En la mente de Róbinson Díaz aún permanece intacto el recuerdo del día en el que mataron a su mejor amigo. Fue en Buenaventura, cuando todavía pertenecía al bloque Luis Carlos Cárdenas Arbeláez del Eln. Esa tarde, un comando de las fuerzas especiales del Ejército abrió fuego contra el campamento en el que se encontraba y en menos de un segundo, un disparo certero acabó con la vida del 'parcero' de Díaz. Tenían 13 años.
Y aunque parezca extraño, no fue este hecho el que hastió al joven rebelde de su vida como miliciano del Eln. Fue algo mucho más simple: se cansó de cargar las dos arrobas que pesaba su morral y de caminar interminables trayectos en una selva inhóspita y húmeda. "Si me aguanté seis años en la guerrilla no fue por convicción sino por necesidad", aclara Díaz.

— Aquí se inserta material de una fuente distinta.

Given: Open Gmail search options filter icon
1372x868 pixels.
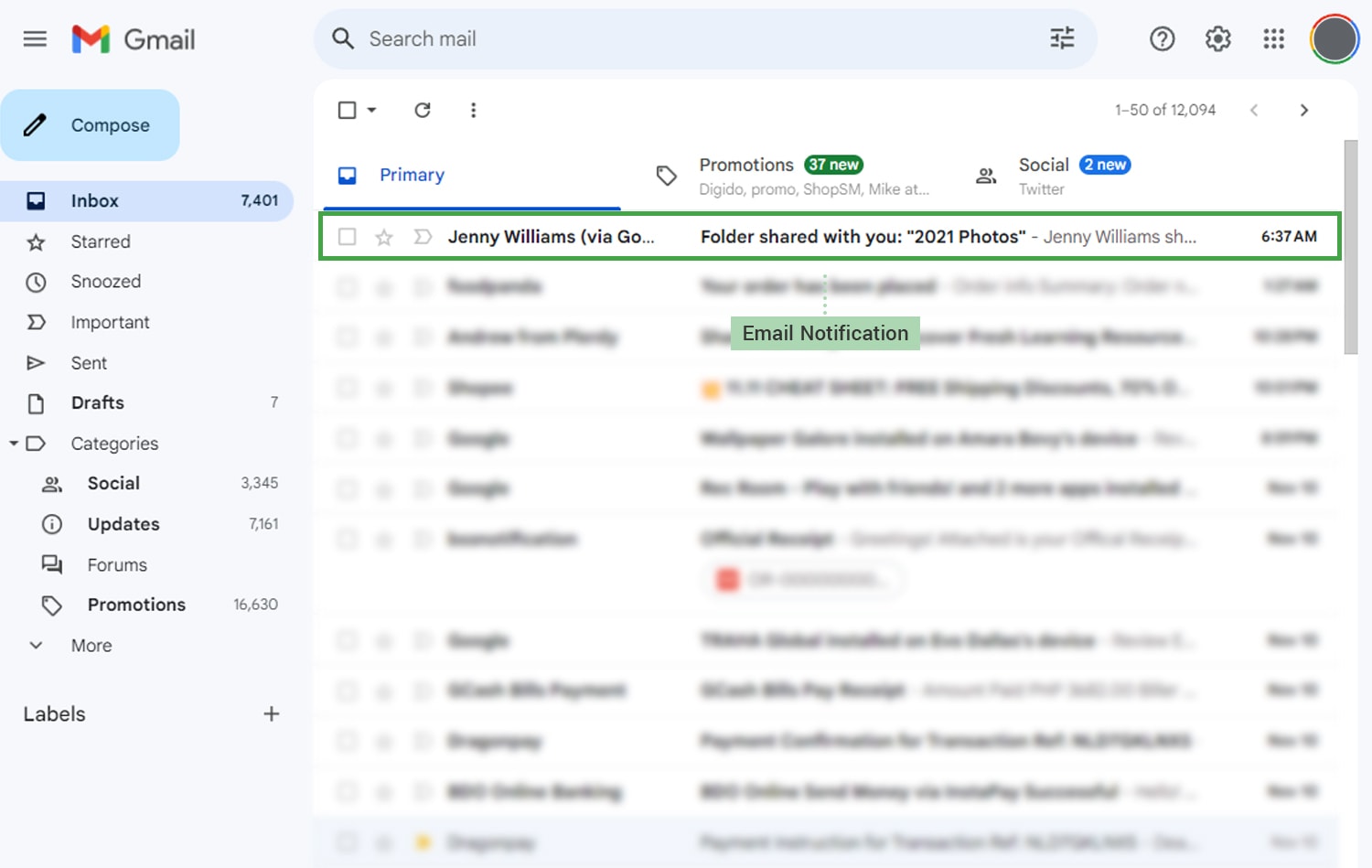Looking at the screenshot, I should pyautogui.click(x=1061, y=38).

A pesar de que prefiere guardar silencio sobre sus experiencias como insurgente, hay algo que le devuelve el brillo a sus ojos: su guitarra. La misma que lo acompañó en los cortos recesos de sus maratónicas jornadas y cuando el sol dejaba ver los últimos rayos de la tarde. "En esos momentos le cantaba al amor, al desamor y a la guerra", recuerda el ex combatiente.
Hoy, con 23 años de edad y con cuatro de desmovilizado, Díaz se desvive por la música, por su hija de un año y por su esposa. Las tres cosas que lo motivan todos los días para seguir luchando por su sueño de convertirse en un famoso cantante popular. Y para lograrlo ya dio su primer paso: grabó Mi primer amor, un disco con canciones de su inspiración y con un sonido de cantina. Vea su testimonio aquí.
Pero esa no es su única actividad. En las tardes suelta la guitarra por un momento y se va para el Sena a estudiar repostería. "Eso hace parte del programa de reintegración del Gobierno -dice-. Pero para poder entrar al programa avanzado tengo que validar primero el bachillerato, algo que está dentro de mis planes".
Ahora la tarde lo inspira. Desde el balcón de su casa, incrustada entre dos montañas, contempla la inmensidad del sur de Bogotá y de su guitarra fluyen nuevas composiciones. Lo único que quiere hacer con su música es dejarle un mensaje al pueblo.